GOLF: THERE WAS a time when the scent of pine and sight of blooming azaleas signalled the start of the golfing season but when the top 64 players in the world gather in the high desert in Arizona in March, the countdown to the US Masters is foremost in the minds of the game's elite.
Bar the holidaying Phil Mickelson and the injured Paul Casey, all the favourites for the Green Jacket are in Tucson this week hoping to lay down a marker before they get to Augusta in seven weeks’ time.
In the case of the world’s top three, there is a lot at stake with world number one Luke Donald in danger of losing his status as the game’s top player to Rory McIlroy and Lee Westwood, his immediate pursuers in the rankings.
McIlroy knows that a maiden World Golf Championship victory would see him become the first Irish player to reach the summit of the game, providing Donald does not make it to the third round.
But the tendency to look too far ahead is one that all three Irish contenders must resist if they are to make a run for the title, with Graeme McDowell and Darren Clarke facing tough first-round matches against YE Yang and Nick Watney respectively.
As for McIlroy, the 22-year-old US Open champion takes on 25-year-old South African George Coetzee still stinging from successive second-round defeats in an event where he burst onto the world stage with a run to the quarter-finals on his US debut in 2009.
“I don’t know much about George but I’ve seen his name up on the leaderboard recently so he’s obviously playing very well,” said McIlroy, who was thrashed 8 and 7 by Ben Crane in the second round last year.
“I’d like to get a good run in this event after getting beaten in the second round for the last couple of years but everyone’s dangerous. I got to the quarters in ’09 and it would be nice to get a good run.
“If you make the weekend you never know what might happen from there.
“World number one? It’s something I’d love to achieve but it will take care of itself if I keep improving and play the way I know I can.
“I can’t control what Luke or anyone else does.”
McIlroy would love to win in the US for the third time but he’s looking at the bigger picture and his thoughts are on taking care of unfinished business in Augusta in April.
Recent reports of fundamental changes in his swing are wide of the mark, he says. Keeping an eye on his fundamentals is what he’s working on as he faces a three-week stretch before going into Masters preparation mode on the range.
“Everyone is asking me, why are you trying to change the swing you won the US Open with by eight shots but all I am trying to do is get my swing back to where it was then,” he said.

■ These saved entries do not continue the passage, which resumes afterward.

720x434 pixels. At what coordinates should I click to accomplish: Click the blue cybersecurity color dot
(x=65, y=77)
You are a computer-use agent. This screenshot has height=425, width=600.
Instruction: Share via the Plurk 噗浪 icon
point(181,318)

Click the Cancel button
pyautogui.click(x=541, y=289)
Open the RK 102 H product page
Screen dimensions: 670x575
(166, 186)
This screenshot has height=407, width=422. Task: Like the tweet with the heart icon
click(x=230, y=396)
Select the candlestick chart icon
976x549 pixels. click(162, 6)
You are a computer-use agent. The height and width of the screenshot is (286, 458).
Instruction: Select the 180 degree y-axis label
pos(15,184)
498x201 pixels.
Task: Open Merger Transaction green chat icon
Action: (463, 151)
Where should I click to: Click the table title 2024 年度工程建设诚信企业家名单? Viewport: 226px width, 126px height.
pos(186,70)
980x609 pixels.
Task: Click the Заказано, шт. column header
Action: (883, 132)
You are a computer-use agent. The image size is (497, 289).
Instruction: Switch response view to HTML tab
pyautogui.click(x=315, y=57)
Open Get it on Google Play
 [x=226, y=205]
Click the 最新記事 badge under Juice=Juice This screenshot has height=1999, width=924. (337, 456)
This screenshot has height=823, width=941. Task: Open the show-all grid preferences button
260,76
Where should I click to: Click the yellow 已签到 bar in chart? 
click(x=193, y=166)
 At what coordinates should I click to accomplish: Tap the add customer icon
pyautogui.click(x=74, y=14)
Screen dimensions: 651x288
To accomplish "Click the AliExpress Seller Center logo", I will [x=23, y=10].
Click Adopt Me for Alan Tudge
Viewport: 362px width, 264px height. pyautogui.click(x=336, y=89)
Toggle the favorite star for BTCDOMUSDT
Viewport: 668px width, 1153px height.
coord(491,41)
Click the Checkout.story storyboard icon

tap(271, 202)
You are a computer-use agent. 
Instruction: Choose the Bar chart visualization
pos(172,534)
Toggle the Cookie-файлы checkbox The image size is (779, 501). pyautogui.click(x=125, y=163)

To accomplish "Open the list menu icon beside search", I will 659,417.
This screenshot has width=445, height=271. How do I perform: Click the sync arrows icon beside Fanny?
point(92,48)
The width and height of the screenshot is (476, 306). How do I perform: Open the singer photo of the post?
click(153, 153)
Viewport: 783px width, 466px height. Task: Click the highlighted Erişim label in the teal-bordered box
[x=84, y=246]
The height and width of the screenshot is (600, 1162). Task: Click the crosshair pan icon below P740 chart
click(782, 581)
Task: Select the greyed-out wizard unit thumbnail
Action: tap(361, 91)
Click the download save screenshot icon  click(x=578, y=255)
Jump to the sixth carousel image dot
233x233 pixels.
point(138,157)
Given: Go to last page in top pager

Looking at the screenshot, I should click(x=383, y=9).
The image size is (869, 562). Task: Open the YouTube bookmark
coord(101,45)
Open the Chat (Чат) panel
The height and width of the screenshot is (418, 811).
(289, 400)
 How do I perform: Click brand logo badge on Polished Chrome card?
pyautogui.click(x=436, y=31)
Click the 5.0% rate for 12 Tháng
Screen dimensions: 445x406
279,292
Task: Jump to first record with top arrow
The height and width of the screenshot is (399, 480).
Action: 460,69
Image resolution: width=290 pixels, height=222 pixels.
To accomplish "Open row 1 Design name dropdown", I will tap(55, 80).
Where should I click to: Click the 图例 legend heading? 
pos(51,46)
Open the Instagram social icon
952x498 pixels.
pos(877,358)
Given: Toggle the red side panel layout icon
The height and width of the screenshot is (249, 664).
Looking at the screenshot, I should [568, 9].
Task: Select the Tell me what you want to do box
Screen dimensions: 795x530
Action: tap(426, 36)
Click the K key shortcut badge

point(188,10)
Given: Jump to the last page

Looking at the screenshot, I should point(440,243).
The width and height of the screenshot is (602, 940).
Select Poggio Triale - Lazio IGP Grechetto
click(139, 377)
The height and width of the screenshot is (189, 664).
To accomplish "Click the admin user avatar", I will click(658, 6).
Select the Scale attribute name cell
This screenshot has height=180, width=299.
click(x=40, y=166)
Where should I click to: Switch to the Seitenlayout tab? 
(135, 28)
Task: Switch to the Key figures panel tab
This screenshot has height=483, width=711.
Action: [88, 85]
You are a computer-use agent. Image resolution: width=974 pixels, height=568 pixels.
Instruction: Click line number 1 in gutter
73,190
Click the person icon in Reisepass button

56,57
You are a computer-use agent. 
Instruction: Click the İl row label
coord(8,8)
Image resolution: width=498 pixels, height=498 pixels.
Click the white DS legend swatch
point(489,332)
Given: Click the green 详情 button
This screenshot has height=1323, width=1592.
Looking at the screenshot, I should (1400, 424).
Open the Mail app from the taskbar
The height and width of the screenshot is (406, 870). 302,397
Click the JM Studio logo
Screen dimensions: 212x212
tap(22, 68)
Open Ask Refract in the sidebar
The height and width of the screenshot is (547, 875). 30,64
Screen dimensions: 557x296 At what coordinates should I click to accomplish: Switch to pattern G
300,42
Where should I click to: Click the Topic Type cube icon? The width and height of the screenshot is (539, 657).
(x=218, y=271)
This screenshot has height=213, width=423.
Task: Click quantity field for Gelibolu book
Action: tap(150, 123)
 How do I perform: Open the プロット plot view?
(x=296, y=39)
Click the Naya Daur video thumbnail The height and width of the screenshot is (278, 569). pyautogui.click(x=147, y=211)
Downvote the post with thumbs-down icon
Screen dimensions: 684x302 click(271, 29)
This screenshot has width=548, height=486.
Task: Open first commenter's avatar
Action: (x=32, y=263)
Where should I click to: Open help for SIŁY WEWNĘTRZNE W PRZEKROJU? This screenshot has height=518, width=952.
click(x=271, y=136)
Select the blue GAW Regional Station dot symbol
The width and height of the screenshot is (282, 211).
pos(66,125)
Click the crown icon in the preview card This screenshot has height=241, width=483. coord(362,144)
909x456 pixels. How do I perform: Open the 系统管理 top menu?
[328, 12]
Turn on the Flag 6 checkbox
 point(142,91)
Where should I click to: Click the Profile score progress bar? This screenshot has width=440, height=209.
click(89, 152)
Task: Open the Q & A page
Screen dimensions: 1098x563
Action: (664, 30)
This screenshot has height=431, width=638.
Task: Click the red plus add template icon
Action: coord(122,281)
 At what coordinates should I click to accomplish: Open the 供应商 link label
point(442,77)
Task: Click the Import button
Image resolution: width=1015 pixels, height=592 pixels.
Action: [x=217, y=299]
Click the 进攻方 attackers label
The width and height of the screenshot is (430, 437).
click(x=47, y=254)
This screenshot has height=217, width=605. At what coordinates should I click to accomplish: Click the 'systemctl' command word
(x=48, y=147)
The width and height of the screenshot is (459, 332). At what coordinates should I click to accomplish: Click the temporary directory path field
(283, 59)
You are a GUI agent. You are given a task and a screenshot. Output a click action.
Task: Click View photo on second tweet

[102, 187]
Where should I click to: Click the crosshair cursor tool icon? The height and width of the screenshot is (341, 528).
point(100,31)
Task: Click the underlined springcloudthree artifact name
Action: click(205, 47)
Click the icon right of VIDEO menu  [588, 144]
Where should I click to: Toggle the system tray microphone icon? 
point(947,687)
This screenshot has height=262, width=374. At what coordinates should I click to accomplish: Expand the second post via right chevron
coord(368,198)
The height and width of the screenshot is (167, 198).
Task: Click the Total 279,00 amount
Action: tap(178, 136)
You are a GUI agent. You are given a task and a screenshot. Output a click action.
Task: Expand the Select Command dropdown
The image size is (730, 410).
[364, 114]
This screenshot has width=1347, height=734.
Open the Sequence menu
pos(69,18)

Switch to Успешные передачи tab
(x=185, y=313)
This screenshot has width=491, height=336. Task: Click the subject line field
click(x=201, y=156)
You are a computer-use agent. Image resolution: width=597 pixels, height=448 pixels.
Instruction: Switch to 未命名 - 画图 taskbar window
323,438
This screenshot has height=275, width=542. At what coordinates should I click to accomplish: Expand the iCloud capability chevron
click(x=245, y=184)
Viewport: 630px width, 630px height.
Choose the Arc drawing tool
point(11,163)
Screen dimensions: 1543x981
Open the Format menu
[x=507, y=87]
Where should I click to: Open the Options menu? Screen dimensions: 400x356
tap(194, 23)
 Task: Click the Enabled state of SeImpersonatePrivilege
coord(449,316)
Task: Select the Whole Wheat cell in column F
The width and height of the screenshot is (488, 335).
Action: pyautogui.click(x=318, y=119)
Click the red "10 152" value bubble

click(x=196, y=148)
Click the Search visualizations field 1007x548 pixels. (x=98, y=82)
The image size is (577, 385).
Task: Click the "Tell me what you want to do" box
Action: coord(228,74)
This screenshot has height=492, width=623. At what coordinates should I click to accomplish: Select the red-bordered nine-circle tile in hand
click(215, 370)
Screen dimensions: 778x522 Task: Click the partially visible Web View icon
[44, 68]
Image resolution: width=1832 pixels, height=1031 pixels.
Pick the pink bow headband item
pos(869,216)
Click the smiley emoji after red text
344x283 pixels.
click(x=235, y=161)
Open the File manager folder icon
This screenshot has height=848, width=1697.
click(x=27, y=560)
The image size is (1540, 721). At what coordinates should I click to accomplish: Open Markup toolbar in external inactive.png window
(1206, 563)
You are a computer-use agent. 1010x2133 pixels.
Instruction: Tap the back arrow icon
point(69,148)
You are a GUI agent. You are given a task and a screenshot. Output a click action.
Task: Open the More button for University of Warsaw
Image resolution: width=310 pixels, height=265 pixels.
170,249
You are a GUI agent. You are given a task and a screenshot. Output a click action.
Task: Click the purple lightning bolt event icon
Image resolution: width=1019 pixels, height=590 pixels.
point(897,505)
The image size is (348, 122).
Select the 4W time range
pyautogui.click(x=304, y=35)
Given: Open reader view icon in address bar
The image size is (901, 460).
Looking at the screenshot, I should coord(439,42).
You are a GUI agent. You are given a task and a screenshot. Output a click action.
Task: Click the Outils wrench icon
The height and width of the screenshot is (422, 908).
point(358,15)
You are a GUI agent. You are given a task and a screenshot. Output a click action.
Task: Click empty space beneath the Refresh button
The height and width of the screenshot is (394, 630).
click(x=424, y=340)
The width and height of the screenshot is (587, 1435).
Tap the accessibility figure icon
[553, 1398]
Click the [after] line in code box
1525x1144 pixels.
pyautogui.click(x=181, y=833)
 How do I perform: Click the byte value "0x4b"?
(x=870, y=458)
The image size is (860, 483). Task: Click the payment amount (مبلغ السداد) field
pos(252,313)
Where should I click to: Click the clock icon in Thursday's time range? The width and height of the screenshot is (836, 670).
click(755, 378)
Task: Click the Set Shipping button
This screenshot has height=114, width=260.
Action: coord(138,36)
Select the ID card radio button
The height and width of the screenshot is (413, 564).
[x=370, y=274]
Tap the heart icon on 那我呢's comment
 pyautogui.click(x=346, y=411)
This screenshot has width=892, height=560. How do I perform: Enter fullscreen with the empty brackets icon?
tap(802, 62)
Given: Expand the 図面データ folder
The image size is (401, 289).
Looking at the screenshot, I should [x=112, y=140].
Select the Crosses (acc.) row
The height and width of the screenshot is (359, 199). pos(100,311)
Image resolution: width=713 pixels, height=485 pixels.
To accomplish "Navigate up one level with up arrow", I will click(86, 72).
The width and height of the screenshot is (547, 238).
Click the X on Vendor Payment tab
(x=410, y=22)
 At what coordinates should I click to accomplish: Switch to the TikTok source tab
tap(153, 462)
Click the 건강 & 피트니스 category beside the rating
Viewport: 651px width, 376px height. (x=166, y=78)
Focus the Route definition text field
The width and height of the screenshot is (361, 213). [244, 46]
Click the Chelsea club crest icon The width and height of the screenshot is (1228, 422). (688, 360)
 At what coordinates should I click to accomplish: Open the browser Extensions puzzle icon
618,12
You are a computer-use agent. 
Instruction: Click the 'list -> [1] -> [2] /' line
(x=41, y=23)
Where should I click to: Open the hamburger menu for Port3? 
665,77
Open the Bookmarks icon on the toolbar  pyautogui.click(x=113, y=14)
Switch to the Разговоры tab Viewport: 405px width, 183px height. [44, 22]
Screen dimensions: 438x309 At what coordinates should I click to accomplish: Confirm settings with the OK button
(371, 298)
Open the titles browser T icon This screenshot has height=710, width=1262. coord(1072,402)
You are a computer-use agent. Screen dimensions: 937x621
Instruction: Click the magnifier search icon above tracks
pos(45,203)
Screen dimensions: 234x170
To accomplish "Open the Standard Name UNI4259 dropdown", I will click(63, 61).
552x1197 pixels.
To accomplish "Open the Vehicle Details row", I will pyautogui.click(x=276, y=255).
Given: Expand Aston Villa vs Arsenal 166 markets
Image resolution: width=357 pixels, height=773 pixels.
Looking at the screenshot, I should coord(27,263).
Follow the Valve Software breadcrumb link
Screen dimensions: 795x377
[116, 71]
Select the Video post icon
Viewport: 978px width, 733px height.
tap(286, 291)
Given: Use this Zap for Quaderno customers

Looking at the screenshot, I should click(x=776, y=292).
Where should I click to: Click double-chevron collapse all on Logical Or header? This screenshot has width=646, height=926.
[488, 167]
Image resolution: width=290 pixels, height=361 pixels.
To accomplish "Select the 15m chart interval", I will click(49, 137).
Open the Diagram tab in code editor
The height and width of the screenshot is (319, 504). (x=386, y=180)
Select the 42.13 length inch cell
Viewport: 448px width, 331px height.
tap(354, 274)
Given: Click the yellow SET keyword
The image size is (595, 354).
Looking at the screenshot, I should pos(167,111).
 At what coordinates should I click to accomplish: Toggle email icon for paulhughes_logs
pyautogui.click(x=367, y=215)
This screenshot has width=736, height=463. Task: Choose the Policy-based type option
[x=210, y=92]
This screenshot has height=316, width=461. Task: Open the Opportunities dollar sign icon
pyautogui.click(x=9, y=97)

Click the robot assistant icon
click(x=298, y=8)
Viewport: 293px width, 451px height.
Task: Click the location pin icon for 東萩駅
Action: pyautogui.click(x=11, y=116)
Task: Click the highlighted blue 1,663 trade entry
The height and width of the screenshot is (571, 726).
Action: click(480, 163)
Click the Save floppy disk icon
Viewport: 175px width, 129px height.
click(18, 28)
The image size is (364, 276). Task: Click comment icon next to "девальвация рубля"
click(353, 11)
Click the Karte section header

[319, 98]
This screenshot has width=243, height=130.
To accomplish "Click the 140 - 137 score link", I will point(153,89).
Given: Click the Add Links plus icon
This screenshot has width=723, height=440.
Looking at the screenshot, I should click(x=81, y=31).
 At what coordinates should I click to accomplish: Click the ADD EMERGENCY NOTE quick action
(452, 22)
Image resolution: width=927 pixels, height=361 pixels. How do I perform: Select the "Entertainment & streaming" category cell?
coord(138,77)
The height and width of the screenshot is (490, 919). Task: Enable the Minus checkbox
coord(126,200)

“You fall into bad habits all the time and it is just a matter of teasing it back out and that’s all I’m trying to do.”
Like McIlroy, Clarke, McDowell and former number one Tiger Woods will head from Arizona to Florida for the Honda Classic and the WGC-Cadillac Championship hoping to play their way into form.
If Woods recovers from his Sunday putting collapse at Pebble Beach and beats Spain’s Gonzalo Fernandez Castaño and Clarke sees off the excellent Nick Watney, they will meet tomorrow in a replay of the 2000 final of this event at La Costa, where Clarke won 4 and 3.
All has changed in their worlds since then, of course, and Clarke is loathe to think further ahead than today as he bids to rediscover his British Open-winning form following six months of disappointing results.
He blames his own high expectations for the fact that he has finished no higher than 20th since the British Open at Sandwich but hopes that his weekend working with mental coach Dr Bob Rotella in Tucson will help him.
“Expectations went up through the roof and unfortunately as much as I tried not to do that I couldn’t get away from it,” Clarke said of his recent run. “So I am my own worst enemy at times.”
As for the chances of a re-match with Woods tomorrow, he grinned and said: “One of the benefits of being 43 and being in the game a very long time is I would never look any further than each round and that’s what I did in 2000 or whenever I have done well in matchplay. You just take it one match at a time.”
McDowell believes he has finally shaken of the “hangover” of momentous 2010 season and win or lose against the “dogged” Yang, he’s prepared to be patient as the clocks ticks down to the US Masters.
Set to get the championship underway at 7.25am when he takes on Yang hoping to avenge last year’s third-round defeat, he said: “I’m playing a lot better than I was then, I’m rested and fresh and I’m excited about my game and my year. It’s all there simmering and if it doesn’t boil this week I’ll just wait for the week where I can put it all together.”